Climate, deer, rodents, and acorns as determinants of variation in lyme-disease risk

Abstract

Risk of human exposure to vector-borne zoonotic pathogens is a function of the abundance and infection prevalence of vectors. We assessed the determinants of Lyme-disease risk (density and Borrelia burgdorferi-infection prevalence of nymphal Ixodes scapularis ticks) over 13 y on several field plots within eastern deciduous forests in the epicenter of US Lyme disease (Dutchess County, New York). We used a model comparison approach to simultaneously test the importance of ambient growing-season temperature, precipitation, two indices of deer (Odocoileus virginianus) abundance, and densities of white-footed mice (Peromyscus leucopus), eastern chipmunks (Tamias striatus), and acorns (Quercus spp.), in both simple and multiple regression models, in predicting entomological risk. Indices of deer abundance had no predictive power, and precipitation in the current year and temperature in the prior year had only weak effects on entomological risk. The strongest predictors of a current year's risk were the prior year's abundance of mice and chipmunks and abundance of acorns 2 y previously. In no case did inclusion of deer or climate variables improve the predictive power of models based on rodents, acorns, or both. We conclude that interannual variation in entomological risk of exposure to Lyme disease is correlated positively with prior abundance of key hosts for the immature stages of the tick vector and with critical food resources for those hosts.

Figure 1. Diagram of Life Cycle of the Blacklegged Tick (I. scapularis)

Shows the four life stages, egg, larva, nymph, adult, and the times during the life cycle that both abiotic (GDD, PPT), and biotic (acorns and various hosts) factors might exert influence. Year t is the year during which nymphal ticks seek hosts, including humans, and represents the focal year with respect to risk of exposure.

Figure 2. Effects of Population Density of Eastern Chipmunks (T. striatus) on DON

Shows relationship between number of chipmunks per 2.25-ha grid in year t−1 and DON (number per 100 m ²) in year t. This regression model for DON had the most support.

Figure 3. Effects of Acorn ( Quercus spp.) Density on NIP

Shows effects of acorns per square meter in year t−2 on NIP (percentage of nymphs infected with B. burgdorferi) in year t. This regression model for NIP had the most support.

Figure 4. Effects of Acorn and Rodent Densities on DIN

(A) Effects of the product of acorn density (acorns per square meter) in year t−2 and mouse (P. leucopus) density (number per 2.25-ha grid) in year t−1 on the density of B. burgdorferi-infected nymphs (number per 100 m ²) in year t. This regression model for DIN had the most support. (B) Effects of the product of acorn density (acorns per square meter) in year t−2 and chipmunk (T. striatus) density (number per 2.25-ha grid) in year t−1 on the density of B. burgdorferi-infected nymphs (number per 100 m ²) in year t. This regression model for DIN had nearly as much support (AIC _corr) as the mouse model (A) and a higher r ² value.
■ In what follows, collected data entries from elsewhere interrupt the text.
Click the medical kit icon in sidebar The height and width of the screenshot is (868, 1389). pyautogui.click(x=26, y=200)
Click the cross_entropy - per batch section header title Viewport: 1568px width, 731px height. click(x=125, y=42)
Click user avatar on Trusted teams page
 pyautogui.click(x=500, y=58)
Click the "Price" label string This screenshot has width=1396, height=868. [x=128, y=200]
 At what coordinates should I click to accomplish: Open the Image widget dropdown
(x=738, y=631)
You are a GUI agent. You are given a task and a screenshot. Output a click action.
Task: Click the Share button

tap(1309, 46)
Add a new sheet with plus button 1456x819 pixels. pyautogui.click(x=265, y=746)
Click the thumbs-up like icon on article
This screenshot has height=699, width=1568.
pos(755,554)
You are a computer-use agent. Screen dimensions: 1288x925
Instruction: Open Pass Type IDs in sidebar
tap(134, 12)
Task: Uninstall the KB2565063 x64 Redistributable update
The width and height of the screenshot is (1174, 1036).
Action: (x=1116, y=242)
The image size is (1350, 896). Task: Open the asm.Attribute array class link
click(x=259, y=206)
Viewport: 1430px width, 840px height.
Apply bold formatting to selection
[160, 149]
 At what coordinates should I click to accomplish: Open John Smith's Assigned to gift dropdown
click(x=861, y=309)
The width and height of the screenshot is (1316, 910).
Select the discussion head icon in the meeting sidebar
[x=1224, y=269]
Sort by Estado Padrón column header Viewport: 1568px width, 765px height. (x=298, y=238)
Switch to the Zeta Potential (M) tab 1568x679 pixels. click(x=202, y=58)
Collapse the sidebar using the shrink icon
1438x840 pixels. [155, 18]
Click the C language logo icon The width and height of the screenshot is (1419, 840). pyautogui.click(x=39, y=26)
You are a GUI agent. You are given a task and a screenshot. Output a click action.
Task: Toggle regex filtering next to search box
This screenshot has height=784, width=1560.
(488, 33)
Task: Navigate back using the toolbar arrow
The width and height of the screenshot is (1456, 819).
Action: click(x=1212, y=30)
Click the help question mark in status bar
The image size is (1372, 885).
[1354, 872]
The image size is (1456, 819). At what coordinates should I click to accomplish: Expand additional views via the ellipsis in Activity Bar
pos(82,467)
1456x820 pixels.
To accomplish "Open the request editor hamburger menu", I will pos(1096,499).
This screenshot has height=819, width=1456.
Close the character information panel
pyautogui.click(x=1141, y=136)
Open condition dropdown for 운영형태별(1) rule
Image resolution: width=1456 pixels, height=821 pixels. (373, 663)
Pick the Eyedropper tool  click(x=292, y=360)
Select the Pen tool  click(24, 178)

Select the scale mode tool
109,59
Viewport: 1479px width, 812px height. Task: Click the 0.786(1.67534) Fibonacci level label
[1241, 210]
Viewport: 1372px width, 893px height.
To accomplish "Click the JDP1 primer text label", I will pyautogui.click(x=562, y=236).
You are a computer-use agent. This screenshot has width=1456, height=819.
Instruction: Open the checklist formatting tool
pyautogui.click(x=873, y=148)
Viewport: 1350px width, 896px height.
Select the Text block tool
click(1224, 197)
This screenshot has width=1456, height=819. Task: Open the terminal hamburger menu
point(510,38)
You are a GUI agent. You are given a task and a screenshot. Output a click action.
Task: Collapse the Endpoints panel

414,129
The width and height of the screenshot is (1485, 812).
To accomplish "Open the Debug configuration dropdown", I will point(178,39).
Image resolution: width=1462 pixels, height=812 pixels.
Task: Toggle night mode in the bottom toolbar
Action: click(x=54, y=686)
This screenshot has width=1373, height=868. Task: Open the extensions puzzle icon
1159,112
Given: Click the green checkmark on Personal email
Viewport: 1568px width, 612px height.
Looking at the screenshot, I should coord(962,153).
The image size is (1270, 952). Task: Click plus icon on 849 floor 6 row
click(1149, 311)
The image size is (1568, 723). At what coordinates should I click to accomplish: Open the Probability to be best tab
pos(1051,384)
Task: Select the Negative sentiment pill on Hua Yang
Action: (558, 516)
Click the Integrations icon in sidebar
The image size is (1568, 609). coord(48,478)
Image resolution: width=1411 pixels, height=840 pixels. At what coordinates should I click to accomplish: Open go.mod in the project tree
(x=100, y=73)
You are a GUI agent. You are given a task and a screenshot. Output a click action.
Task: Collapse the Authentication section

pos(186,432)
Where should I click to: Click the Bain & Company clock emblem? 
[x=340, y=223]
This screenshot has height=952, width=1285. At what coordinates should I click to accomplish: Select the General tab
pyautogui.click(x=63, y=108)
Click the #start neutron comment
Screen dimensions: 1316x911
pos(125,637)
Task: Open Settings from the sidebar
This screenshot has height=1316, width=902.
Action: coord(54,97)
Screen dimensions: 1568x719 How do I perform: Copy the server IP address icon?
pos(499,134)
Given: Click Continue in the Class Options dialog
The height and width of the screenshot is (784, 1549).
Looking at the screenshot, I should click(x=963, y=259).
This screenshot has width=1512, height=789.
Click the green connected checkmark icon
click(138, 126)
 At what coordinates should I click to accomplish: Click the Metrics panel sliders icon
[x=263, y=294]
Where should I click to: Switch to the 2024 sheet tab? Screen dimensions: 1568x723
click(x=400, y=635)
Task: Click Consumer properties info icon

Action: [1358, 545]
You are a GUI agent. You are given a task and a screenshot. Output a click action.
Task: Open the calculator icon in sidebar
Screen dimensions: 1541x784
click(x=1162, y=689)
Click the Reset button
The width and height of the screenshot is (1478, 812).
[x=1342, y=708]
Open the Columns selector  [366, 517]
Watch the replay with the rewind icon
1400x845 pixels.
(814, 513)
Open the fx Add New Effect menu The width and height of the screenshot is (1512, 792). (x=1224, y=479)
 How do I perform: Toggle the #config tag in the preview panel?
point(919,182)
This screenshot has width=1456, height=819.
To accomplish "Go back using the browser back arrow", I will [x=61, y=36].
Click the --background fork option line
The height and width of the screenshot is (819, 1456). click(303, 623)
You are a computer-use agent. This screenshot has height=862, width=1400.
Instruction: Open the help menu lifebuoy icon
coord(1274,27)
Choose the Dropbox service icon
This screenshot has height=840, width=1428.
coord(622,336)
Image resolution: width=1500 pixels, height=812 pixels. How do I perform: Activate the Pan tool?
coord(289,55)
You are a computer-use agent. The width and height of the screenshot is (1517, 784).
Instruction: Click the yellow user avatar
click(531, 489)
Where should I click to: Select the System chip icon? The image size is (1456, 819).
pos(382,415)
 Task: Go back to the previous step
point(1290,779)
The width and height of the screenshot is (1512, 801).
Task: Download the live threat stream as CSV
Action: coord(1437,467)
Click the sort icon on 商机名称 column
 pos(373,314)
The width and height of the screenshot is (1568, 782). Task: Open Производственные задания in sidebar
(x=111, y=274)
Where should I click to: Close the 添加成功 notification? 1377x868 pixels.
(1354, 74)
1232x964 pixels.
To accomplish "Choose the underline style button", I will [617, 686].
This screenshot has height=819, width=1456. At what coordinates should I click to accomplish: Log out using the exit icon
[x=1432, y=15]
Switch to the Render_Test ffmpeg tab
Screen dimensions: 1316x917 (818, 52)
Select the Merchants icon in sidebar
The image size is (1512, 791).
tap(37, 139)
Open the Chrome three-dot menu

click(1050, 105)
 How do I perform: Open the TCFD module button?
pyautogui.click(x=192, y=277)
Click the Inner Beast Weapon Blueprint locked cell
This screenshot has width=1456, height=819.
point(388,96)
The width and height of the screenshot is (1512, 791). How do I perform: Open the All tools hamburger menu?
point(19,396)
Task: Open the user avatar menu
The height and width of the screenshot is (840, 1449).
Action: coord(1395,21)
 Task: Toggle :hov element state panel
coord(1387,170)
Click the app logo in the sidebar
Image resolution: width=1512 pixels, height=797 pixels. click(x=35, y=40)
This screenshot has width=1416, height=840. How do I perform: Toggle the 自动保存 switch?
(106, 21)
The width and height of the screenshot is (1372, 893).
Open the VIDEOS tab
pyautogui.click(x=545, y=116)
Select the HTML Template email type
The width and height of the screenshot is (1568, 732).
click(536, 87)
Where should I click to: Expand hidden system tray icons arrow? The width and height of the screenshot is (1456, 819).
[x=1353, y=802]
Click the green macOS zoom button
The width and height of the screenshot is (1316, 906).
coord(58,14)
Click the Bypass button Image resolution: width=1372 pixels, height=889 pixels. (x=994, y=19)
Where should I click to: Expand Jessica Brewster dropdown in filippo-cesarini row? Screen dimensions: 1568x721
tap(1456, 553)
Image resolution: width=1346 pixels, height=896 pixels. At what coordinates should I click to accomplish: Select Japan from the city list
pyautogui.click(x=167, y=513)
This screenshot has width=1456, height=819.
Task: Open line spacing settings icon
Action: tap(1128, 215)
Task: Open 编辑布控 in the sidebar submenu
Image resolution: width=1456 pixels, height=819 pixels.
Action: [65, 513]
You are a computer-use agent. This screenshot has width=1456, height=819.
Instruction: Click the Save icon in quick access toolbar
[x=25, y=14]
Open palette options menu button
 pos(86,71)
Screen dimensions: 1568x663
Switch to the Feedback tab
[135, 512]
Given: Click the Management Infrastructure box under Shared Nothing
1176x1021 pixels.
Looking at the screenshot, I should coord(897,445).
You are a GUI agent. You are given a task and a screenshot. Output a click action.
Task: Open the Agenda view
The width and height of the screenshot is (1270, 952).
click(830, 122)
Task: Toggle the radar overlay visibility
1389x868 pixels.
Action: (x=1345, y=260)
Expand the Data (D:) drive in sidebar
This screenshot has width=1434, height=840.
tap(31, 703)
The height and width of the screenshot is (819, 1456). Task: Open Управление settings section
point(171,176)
Figure 5. Effects of Acorn Density on Mouse and Chipmunk Densities

Shows effects of acorn density (acorns per square meter) in year t−2 on (A) mouse (P. leucopus) density (number per 2.25-ha grid) in year t−1 and (B) chipmunk (T. striatus) density (number per 2.25-ha grid) in year t−1. (C) Correlation between mouse density and chipmunk density across plots and years.

Figure 6. Time Series of Acorn, Tick, and Chipmunk Densities on Study Plots

Shows time series of acorn density (acorns per square meter), chipmunk density (number per 2.25-ha grid), and DON (number per 100 m ²) on the two longest-established study plots, Henry Farm (A) and Teahouse (B). Note that, typically, chipmunk density tracks acorn density with a 1-y lag, and DON tracks chipmunk density also with a 1-y lag.